## Assignment
In the entries below, find the line containing "The width and". Write out that line and all lines after it, exactly, and nothing else.

==== Given data

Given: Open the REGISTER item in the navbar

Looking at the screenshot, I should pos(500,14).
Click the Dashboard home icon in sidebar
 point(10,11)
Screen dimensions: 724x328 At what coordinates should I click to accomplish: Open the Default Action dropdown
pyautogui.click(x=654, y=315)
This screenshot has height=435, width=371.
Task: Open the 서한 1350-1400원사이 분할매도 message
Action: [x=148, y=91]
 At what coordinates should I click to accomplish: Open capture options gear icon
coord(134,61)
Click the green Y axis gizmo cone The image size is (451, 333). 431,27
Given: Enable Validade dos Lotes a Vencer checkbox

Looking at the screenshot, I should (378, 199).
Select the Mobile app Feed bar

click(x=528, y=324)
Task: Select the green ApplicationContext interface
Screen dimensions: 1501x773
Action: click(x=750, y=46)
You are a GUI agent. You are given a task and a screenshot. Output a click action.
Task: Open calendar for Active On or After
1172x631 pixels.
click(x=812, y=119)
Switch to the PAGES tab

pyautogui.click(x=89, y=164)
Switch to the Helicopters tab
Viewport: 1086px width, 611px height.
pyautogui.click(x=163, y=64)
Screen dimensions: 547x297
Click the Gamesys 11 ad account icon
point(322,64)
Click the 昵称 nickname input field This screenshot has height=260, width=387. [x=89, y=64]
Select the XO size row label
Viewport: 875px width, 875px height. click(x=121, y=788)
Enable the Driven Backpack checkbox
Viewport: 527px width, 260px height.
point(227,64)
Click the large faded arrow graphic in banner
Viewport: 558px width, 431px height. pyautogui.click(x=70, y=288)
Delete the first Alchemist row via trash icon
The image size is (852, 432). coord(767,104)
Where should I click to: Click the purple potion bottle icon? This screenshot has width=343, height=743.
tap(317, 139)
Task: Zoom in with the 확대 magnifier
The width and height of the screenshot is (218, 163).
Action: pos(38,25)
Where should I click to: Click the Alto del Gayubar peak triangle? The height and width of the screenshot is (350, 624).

========

## Result of this task
The width and height of the screenshot is (218, 163).
Action: pos(38,25)
Where should I click to: Click the Alto del Gayubar peak triangle? The height and width of the screenshot is (350, 624).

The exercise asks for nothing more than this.